Subspaces of R3: Proof or Counterexample

[franky2727]

missed last week due to illness so have no clue what this homework is going on about, the question is for each of the following state whether or not it is a subspace of R3, Justify your answer by giving a proof or a counter example in each case, i know I'm ment to attempt the question before i ask for help but i don't know where to start, if someone could tell me what i need to look for in order to tell wheather or not it is a subspace i could then have a good at it and check up my answers after? thanks

 

[franky2727]

done some further reading and have understood it now, however if A is a subspace is A^2 as well? can't see this anywhere in the rules just about scalars and additions

 

[franky2727]

also 3 parts of the question state V=((a,b,c):a,b,c E R and then the 3 questions have 3 different conditions (i) a+b=c (ii) ab=c+1 (iii) a^2=b^2 am i correct in thinking all this information is irrelivant as we have already been told that all 3 of these seperatly are E of R?

 

[Mark44]

done some further reading and have understood it now, however if A is a subspace is A^2 as well? can't see this anywhere in the rules just about scalars and additions

Do you mean A x A? If so, I don't think it could possibly be a subspace of the same vector space A is a subspace of.

 

[Mark44]

also 3 parts of the question state V=((a,b,c):a,b,c E R and then the 3 questions have 3 different conditions (i) a+b=c (ii) ab=c+1 (iii) a^2=b^2 am i correct in thinking all this information is irrelivant as we have already been told that all 3 of these seperatly are E of R?

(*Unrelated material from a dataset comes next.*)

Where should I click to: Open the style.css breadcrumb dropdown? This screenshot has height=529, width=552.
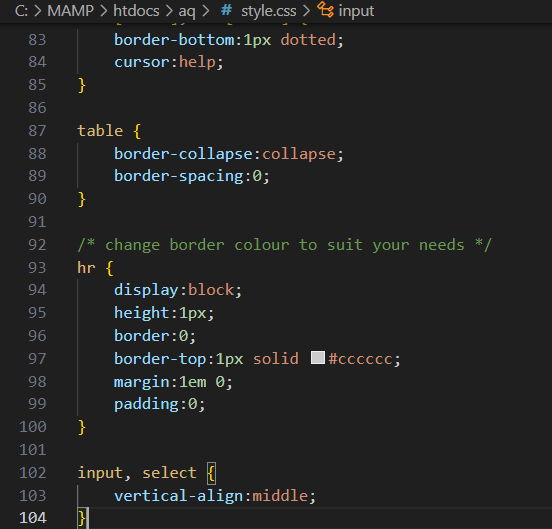coord(269,11)
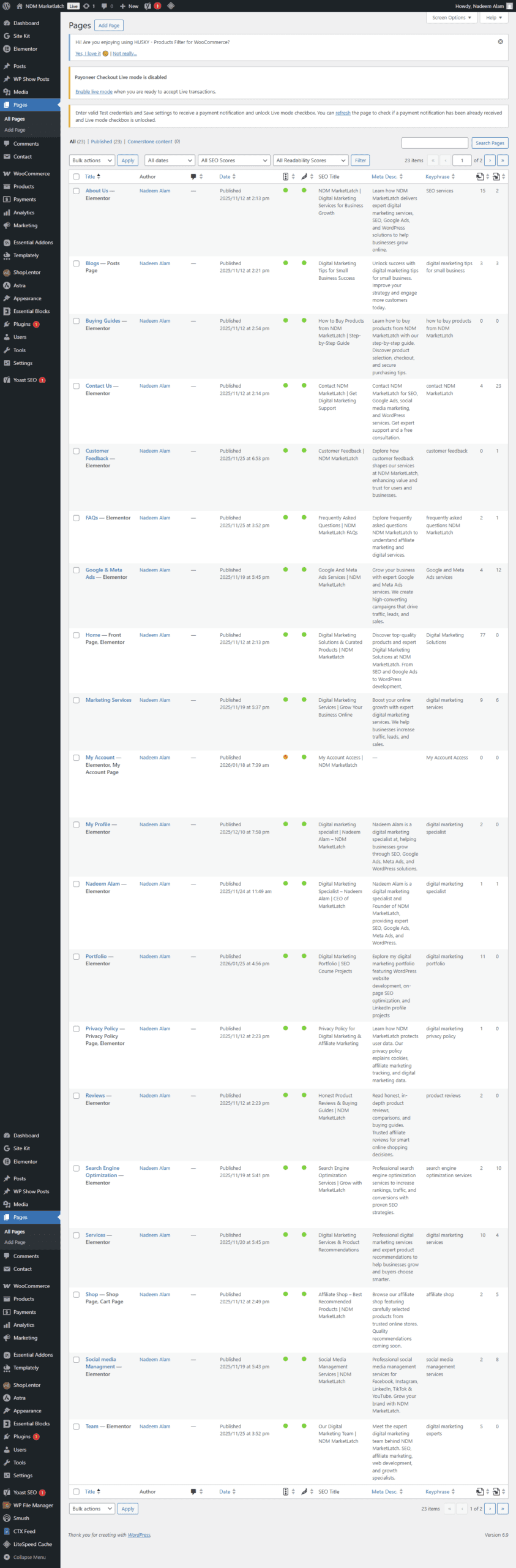Open Smush from the sidebar
The image size is (516, 1568).
(21, 1518)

Here are the definition of a vector subspace and a very useful theorem, from wikipedia (http://en.wikipedia.org/wiki/Vector_subspace):

Let K be a field (such as the field of real numbers), and let V be a vector space over K. As usual, we call elements of V vectors and call elements of K scalars. Suppose that W is a subset of V. If W is a vector space itself, with the same vector space operations as V has, then it is a subspace of V.

To use this definition, we don't have to prove that all the properties of a vector space hold for W. Instead, we can prove a theorem that gives us an easier way to show that a subset of a vector space is a subspace.

Theorem: Let V be a vector space over the field K, and let W be a subset of V. Then W is a subspace if and only if it satisfies the following 3 conditions:

The zero vector, 0, is in W.
If u and v are elements of W, then the sum u + v is an element of W;
If u is an element of W and c is a scalar from K, then the scalar product cu is an element of W;​

Is the zero vector in each of the sets you listed? I can see that it is not in one of the ones you list, so that set is not a subspace (of R3). Are the other two conditions of the theorem satisfied for each set? I think I see one set for which one of the conditions doesn't hold.

 

[franky2727]

ahh, so the zero vector isn't in the c+1 one, and i don't get what's wrong with the other two?? surely u+v is ok with the a+b=c thing? and we don't use scalars here, not sure what the rule is with squaring them tho? As for the other post again i don't get what your saying about the AxA thing? thanks for the help so far

 

[Dick]

Nobody said anything is wrong with iii). You are right about what's wrong with ii). Can you show iii) is a subspace?